(Records from a dataset)
>>>
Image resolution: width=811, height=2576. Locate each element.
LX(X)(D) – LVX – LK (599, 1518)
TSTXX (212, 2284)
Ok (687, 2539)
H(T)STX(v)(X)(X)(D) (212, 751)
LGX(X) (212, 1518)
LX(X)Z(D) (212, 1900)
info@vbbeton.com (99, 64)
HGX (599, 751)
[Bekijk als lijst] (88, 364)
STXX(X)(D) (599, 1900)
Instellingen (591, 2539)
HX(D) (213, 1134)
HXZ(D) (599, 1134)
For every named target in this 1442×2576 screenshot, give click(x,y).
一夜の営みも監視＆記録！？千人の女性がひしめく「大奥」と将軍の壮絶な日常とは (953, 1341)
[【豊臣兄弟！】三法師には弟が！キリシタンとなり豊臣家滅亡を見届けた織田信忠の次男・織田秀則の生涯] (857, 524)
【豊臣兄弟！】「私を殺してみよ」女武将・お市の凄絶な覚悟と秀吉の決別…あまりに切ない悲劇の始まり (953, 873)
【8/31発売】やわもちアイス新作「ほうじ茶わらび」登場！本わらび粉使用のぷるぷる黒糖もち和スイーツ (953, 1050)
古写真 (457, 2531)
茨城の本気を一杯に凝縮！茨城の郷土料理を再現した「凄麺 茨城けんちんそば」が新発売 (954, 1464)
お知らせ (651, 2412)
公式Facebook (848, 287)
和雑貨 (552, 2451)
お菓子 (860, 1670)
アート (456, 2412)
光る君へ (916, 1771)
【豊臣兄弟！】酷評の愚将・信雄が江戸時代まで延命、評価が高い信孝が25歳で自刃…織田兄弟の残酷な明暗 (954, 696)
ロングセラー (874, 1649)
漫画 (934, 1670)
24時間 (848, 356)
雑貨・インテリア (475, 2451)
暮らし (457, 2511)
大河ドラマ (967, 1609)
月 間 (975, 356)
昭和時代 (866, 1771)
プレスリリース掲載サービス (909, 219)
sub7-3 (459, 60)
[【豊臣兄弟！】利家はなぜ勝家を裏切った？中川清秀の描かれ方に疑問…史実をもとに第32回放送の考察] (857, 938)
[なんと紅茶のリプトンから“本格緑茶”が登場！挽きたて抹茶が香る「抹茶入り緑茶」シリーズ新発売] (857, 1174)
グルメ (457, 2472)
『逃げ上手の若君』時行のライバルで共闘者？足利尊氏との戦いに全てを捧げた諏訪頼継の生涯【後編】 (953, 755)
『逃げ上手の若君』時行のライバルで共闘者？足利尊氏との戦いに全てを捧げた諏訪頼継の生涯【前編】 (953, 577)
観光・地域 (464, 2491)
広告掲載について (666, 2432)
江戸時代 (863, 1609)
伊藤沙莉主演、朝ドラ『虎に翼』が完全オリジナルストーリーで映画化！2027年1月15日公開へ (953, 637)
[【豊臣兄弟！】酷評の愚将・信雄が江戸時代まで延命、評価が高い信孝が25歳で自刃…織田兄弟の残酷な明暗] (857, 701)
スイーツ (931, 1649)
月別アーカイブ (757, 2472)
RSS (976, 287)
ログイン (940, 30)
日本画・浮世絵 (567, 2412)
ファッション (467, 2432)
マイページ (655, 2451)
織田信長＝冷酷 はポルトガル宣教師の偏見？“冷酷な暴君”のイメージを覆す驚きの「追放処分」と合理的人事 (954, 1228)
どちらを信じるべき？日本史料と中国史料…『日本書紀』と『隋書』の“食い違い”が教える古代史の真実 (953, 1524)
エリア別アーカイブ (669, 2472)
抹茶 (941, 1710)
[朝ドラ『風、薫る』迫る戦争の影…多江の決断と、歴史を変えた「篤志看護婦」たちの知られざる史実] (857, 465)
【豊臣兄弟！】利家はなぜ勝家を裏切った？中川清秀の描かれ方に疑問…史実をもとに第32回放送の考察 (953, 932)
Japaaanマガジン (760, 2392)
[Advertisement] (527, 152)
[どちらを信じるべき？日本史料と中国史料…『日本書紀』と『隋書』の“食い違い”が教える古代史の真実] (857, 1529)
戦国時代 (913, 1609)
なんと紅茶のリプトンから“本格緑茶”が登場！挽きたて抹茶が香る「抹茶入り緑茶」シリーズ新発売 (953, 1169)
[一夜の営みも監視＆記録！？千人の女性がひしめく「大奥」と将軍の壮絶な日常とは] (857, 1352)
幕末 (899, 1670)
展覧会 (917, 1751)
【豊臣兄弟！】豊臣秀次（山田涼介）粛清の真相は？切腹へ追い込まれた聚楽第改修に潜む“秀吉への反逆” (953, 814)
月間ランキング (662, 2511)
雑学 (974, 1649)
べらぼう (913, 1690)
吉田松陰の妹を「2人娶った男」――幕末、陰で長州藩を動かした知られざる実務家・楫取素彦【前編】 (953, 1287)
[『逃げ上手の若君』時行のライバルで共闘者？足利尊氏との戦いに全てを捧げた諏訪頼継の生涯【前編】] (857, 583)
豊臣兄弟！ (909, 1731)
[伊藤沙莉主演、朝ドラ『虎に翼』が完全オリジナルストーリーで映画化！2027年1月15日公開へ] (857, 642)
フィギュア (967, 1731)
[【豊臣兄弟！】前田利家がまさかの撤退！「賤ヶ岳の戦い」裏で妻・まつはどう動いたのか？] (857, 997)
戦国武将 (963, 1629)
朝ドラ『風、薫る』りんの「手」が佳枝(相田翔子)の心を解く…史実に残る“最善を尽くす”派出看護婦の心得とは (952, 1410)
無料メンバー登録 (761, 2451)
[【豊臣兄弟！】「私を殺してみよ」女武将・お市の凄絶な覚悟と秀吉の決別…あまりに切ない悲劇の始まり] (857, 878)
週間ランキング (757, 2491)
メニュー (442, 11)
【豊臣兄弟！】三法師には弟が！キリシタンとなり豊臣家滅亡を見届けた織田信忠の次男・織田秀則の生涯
<<<
■ Problem statement: Each record above must be restated in full, word for word.

■ Answer to this problem:
Image resolution: width=811, height=2576. Locate each element.
LX(X)(D) – LVX – LK (599, 1518)
TSTXX (212, 2284)
Ok (687, 2539)
H(T)STX(v)(X)(X)(D) (212, 751)
LGX(X) (212, 1518)
LX(X)Z(D) (212, 1900)
info@vbbeton.com (99, 64)
HGX (599, 751)
[Bekijk als lijst] (88, 364)
STXX(X)(D) (599, 1900)
Instellingen (591, 2539)
HX(D) (213, 1134)
HXZ(D) (599, 1134)
For every named target in this 1442×2576 screenshot, give click(x,y).
一夜の営みも監視＆記録！？千人の女性がひしめく「大奥」と将軍の壮絶な日常とは (953, 1341)
[【豊臣兄弟！】三法師には弟が！キリシタンとなり豊臣家滅亡を見届けた織田信忠の次男・織田秀則の生涯] (857, 524)
【豊臣兄弟！】「私を殺してみよ」女武将・お市の凄絶な覚悟と秀吉の決別…あまりに切ない悲劇の始まり (953, 873)
【8/31発売】やわもちアイス新作「ほうじ茶わらび」登場！本わらび粉使用のぷるぷる黒糖もち和スイーツ (953, 1050)
古写真 (457, 2531)
茨城の本気を一杯に凝縮！茨城の郷土料理を再現した「凄麺 茨城けんちんそば」が新発売 (954, 1464)
お知らせ (651, 2412)
公式Facebook (848, 287)
和雑貨 (552, 2451)
お菓子 (860, 1670)
アート (456, 2412)
光る君へ (916, 1771)
【豊臣兄弟！】酷評の愚将・信雄が江戸時代まで延命、評価が高い信孝が25歳で自刃…織田兄弟の残酷な明暗 (954, 696)
ロングセラー (874, 1649)
漫画 (934, 1670)
24時間 (848, 356)
雑貨・インテリア (475, 2451)
暮らし (457, 2511)
大河ドラマ (967, 1609)
月 間 (975, 356)
昭和時代 (866, 1771)
プレスリリース掲載サービス (909, 219)
sub7-3 (459, 60)
[【豊臣兄弟！】利家はなぜ勝家を裏切った？中川清秀の描かれ方に疑問…史実をもとに第32回放送の考察] (857, 938)
[なんと紅茶のリプトンから“本格緑茶”が登場！挽きたて抹茶が香る「抹茶入り緑茶」シリーズ新発売] (857, 1174)
グルメ (457, 2472)
『逃げ上手の若君』時行のライバルで共闘者？足利尊氏との戦いに全てを捧げた諏訪頼継の生涯【後編】 (953, 755)
『逃げ上手の若君』時行のライバルで共闘者？足利尊氏との戦いに全てを捧げた諏訪頼継の生涯【前編】 (953, 577)
観光・地域 (464, 2491)
広告掲載について (666, 2432)
江戸時代 (863, 1609)
伊藤沙莉主演、朝ドラ『虎に翼』が完全オリジナルストーリーで映画化！2027年1月15日公開へ (953, 637)
[【豊臣兄弟！】酷評の愚将・信雄が江戸時代まで延命、評価が高い信孝が25歳で自刃…織田兄弟の残酷な明暗] (857, 701)
スイーツ (931, 1649)
月別アーカイブ (757, 2472)
RSS (976, 287)
ログイン (940, 30)
日本画・浮世絵 (567, 2412)
ファッション (467, 2432)
マイページ (655, 2451)
織田信長＝冷酷 はポルトガル宣教師の偏見？“冷酷な暴君”のイメージを覆す驚きの「追放処分」と合理的人事 (954, 1228)
どちらを信じるべき？日本史料と中国史料…『日本書紀』と『隋書』の“食い違い”が教える古代史の真実 (953, 1524)
エリア別アーカイブ (669, 2472)
抹茶 (941, 1710)
[朝ドラ『風、薫る』迫る戦争の影…多江の決断と、歴史を変えた「篤志看護婦」たちの知られざる史実] (857, 465)
【豊臣兄弟！】利家はなぜ勝家を裏切った？中川清秀の描かれ方に疑問…史実をもとに第32回放送の考察 (953, 932)
Japaaanマガジン (760, 2392)
[Advertisement] (527, 152)
[どちらを信じるべき？日本史料と中国史料…『日本書紀』と『隋書』の“食い違い”が教える古代史の真実] (857, 1529)
戦国時代 (913, 1609)
なんと紅茶のリプトンから“本格緑茶”が登場！挽きたて抹茶が香る「抹茶入り緑茶」シリーズ新発売 (953, 1169)
[一夜の営みも監視＆記録！？千人の女性がひしめく「大奥」と将軍の壮絶な日常とは] (857, 1352)
幕末 (899, 1670)
展覧会 (917, 1751)
【豊臣兄弟！】豊臣秀次（山田涼介）粛清の真相は？切腹へ追い込まれた聚楽第改修に潜む“秀吉への反逆” (953, 814)
月間ランキング (662, 2511)
雑学 (974, 1649)
べらぼう (913, 1690)
吉田松陰の妹を「2人娶った男」――幕末、陰で長州藩を動かした知られざる実務家・楫取素彦【前編】 (953, 1287)
[『逃げ上手の若君』時行のライバルで共闘者？足利尊氏との戦いに全てを捧げた諏訪頼継の生涯【前編】] (857, 583)
豊臣兄弟！ (909, 1731)
[伊藤沙莉主演、朝ドラ『虎に翼』が完全オリジナルストーリーで映画化！2027年1月15日公開へ] (857, 642)
フィギュア (967, 1731)
[【豊臣兄弟！】前田利家がまさかの撤退！「賤ヶ岳の戦い」裏で妻・まつはどう動いたのか？] (857, 997)
戦国武将 (963, 1629)
朝ドラ『風、薫る』りんの「手」が佳枝(相田翔子)の心を解く…史実に残る“最善を尽くす”派出看護婦の心得とは (952, 1410)
無料メンバー登録 (761, 2451)
[【豊臣兄弟！】「私を殺してみよ」女武将・お市の凄絶な覚悟と秀吉の決別…あまりに切ない悲劇の始まり] (857, 878)
週間ランキング (757, 2491)
メニュー (442, 11)
【豊臣兄弟！】三法師には弟が！キリシタンとなり豊臣家滅亡を見届けた織田信忠の次男・織田秀則の生涯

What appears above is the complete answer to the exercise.